Je dis cela à la façon d'un reportage mais, croyez-moi : quelle émotion ! Quelle vie sont-ils arrivés à donner aux deux créatures inanimées ! Certes, la troupe Royal de Luxe (puisque c'est d'elle qu'il s'agit) n'en est pas à son premier coup d'essai, mais je crois que c'est incontestablement le plus beau.
Bien sûr, tout cela se déroule dans le cadre de l'année Jules Verne. L'idée d'un éléphant mécanique vient de lui : on la trouve dans La Maison à vapeur (1880) : "Ce que traînait cet éléphant, c'était un train composé de deux énormes chars, ou plutôt deux véritables maisons, sortes de bungalows roulants, montés chacun sur quatre roues sculptées aux moyeux, aux raies et aux jantes" (Verne). Cet ouvrage alors épuisé fut réédité avec de nouvelles illustrations il y a tout juste dix ans par une petite société nantaise, les Presses du Temps, fondée par deux RMistes de l'époque. Malheureusement, ce petit éditeur ne put livrer à ma connaissance qu'un second ouvrage avant de mettre la clé sous la porte, un autre livre de Jules Verne, selon le même principe, César Cascabel (1890/1996). Je voulais ici leur rendre un hommage qui m'a semblé bien absent dans tout ce que j'ai pu lire ces derniers temps.

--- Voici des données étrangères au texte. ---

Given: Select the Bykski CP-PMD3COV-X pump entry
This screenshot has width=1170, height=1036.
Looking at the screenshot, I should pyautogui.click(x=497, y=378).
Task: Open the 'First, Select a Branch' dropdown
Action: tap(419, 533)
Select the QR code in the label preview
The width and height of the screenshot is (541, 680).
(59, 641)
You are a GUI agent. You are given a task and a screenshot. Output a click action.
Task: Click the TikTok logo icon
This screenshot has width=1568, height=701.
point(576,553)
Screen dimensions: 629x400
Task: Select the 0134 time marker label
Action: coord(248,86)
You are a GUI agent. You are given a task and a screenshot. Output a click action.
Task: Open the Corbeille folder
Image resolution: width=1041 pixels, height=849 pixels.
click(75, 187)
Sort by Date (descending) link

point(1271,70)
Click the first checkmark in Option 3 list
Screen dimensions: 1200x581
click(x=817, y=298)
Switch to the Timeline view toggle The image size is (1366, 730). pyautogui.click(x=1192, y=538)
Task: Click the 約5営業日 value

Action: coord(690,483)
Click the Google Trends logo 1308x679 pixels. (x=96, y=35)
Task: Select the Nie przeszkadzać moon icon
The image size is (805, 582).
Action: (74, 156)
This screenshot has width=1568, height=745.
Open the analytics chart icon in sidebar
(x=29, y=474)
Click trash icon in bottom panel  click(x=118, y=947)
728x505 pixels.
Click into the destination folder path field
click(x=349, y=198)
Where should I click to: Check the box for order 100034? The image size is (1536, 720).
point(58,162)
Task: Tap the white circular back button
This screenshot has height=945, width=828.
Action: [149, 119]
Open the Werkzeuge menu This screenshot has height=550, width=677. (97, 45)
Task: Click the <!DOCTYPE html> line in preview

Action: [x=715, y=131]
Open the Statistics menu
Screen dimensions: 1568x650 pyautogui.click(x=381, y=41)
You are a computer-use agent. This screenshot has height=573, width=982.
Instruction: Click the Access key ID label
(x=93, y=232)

Pendant que l'émotion faisait son oeuvre, une pensée n'arrivait pas à quitter mon esprit : à combien d'heures, de jours et de nuits de travail, un tel spectacle devait-il de voir le jour ? Ceux qui prononcent les mots d'artiste ou de saltimbanque avec commisération ou même parfois mépris se rendent-ils compte du souci permanent de ces femmes et de ces hommes pour mener à bien une telle entreprise, avec le seul but, mais au combien grandiose, de nous divertir, de nous émerveiller et de nous faire réfléchir ? Je ne crois pas qu'ils comptent leur temps ! Alors, de grâce, ne leur comptons pas notre reconnaissance !
Quelle chance pour la ville d'Amiens (l'autre cité vernienne, co-commanditaire de la création) qui accueillera le spectacle poétique de Royal de Luxe du 16 au 19 juin.